Research & Papers

POLARIS-9B: Small AI model writes long stories rivaling much larger ones

Trained on just 4 GPUs, POLARIS-9B matches 27B models in story quality.

Deep Dive

Small open-weight language models typically struggle with long-form creative writing—they either cut stories short or see quality degrade sharply as length increases. A new paper from UMass Amherst and Google Research introduces POLARIS (Policy Optimization with LLM-as-a-judge rewards and Anchored-Reference Injection for Storywriting), a low-compute recipe that solves this. The team applied it to Qwen3.5-9B, using only 1.4K prompt-story pairs derived from 100 short-story anthologies and trained on just 4 A100 GPUs. The key innovations: a frontier LLM judge that scores stories on a structured quality rubric (providing online rewards), and human-reference injection (HRI)—teacher-forcing a human-written story as a high-reward anchor within each GRPO group. The result, POLARIS-9B, matches or exceeds much larger models in story quality and length adherence.

Across five benchmarks covering both in-distribution and out-of-distribution prompts, POLARIS-9B is competitive with Qwen3.5-27B (three times its size) while following length instructions far more precisely than base Qwen3.5-9B. A blinded human evaluation confirmed that POLARIS-9B is preferred over the base model and on par with the 27B variant.
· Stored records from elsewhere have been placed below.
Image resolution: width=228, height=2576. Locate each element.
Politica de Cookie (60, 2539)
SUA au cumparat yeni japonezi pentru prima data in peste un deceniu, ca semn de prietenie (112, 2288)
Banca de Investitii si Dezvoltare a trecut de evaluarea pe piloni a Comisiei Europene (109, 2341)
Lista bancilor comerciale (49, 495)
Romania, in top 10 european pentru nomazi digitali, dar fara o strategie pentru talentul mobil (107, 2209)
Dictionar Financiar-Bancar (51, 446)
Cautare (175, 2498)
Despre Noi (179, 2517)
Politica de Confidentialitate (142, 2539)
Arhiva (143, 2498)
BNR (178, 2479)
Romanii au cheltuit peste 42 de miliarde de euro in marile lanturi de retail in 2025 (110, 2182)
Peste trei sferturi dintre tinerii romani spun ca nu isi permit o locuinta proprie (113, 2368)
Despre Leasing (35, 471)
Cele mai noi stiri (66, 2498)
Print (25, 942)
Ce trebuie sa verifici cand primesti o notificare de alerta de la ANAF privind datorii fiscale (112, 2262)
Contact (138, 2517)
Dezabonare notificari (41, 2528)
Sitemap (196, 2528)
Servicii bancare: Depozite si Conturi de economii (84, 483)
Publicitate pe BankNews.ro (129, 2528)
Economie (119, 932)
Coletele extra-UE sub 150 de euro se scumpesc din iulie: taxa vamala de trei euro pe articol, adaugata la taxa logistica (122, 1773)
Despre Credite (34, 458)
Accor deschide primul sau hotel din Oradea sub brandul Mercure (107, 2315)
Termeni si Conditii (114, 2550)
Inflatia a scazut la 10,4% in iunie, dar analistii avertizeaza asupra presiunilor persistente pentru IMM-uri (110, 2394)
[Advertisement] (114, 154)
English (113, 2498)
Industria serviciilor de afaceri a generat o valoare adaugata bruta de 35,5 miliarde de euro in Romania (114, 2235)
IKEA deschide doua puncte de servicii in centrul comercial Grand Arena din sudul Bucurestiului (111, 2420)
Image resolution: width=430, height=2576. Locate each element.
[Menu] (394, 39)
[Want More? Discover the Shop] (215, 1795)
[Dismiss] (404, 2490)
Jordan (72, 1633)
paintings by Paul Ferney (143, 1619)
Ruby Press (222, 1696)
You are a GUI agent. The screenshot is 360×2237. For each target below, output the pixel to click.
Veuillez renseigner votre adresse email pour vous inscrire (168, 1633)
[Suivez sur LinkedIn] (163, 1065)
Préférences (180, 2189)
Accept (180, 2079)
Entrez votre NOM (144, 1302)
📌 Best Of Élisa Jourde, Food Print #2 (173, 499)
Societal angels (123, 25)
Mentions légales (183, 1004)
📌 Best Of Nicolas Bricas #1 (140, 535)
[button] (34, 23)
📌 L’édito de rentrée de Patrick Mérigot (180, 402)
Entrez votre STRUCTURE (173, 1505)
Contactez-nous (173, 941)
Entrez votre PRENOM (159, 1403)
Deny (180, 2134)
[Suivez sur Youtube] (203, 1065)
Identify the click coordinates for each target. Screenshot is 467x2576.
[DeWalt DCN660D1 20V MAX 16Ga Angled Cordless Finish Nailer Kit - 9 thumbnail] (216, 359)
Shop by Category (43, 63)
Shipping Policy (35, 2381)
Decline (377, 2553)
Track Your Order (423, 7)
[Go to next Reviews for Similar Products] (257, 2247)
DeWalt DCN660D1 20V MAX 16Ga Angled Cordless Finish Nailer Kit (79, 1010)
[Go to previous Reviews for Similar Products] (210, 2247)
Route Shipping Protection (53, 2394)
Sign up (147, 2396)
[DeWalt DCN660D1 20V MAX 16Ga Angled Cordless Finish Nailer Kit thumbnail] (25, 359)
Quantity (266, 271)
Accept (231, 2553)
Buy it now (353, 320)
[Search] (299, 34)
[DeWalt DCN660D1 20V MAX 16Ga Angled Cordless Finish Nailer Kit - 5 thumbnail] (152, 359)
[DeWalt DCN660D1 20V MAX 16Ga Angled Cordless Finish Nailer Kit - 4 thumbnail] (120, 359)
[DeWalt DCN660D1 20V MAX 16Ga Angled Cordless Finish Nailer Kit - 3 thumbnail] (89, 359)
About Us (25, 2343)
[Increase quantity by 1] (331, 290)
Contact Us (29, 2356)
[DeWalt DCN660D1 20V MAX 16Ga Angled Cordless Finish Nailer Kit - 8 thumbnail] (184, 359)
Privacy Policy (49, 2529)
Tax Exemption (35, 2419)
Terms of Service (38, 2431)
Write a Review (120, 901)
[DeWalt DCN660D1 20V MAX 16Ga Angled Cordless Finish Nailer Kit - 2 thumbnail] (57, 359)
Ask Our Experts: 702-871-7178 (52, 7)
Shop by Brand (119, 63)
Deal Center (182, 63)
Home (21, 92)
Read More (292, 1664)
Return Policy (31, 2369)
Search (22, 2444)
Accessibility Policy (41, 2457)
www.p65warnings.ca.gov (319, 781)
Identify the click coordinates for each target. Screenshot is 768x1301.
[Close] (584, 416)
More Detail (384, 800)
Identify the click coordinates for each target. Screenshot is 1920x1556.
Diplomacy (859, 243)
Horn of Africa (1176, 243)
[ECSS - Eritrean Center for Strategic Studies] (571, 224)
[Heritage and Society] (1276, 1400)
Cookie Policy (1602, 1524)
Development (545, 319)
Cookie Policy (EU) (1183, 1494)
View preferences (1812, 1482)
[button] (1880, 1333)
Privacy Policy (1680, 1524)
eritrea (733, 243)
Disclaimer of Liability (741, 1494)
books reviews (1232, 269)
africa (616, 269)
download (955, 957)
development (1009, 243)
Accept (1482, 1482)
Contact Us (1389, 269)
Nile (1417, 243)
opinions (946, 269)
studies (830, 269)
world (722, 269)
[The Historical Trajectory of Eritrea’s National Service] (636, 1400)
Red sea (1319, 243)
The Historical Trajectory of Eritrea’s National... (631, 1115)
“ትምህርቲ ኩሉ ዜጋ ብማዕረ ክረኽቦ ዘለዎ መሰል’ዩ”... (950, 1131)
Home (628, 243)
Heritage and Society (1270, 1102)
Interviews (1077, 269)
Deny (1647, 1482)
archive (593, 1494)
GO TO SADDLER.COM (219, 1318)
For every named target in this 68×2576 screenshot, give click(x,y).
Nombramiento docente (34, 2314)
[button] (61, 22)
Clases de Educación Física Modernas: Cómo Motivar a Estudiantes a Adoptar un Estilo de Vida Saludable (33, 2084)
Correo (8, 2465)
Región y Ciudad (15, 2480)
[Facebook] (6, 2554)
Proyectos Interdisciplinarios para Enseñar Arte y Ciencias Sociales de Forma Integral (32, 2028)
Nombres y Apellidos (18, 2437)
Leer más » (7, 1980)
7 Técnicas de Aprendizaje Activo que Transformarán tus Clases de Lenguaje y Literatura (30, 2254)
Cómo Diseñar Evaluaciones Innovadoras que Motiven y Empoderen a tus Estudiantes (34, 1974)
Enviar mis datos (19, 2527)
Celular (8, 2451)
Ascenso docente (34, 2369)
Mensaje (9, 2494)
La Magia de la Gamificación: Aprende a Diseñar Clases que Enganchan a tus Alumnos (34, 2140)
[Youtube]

Remarkably, despite training only on stories up to 4K words, the model preserves quality when asked to produce stories up to 12K words—a threefold length generalization that most open-weight models fail at. The authors argue that length generalization is a meaningful stress test for creative writing models and a useful lens for distinguishing models that otherwise perform similarly. This work democratizes high-quality long-form story generation, proving that small models can punch far above their weight with the right training strategy.

Key Points
  • POLARIS uses an LLM-as-judge reward model with a structured Story Quality rubric plus human-written references as training anchors.
  • Trained on only 1,400 prompt-story pairs using 4 A100 GPUs, yet outperforms models 3x its size (Qwen3.5-27B) in human evaluation.
  • Generalizes to stories 3x longer than training data (12K words) without quality degradation, a feat most open-weight models cannot achieve.

Why It Matters

Smaller, cheaper AI models can now produce long-form creative content, lowering the barrier for high-quality story generation.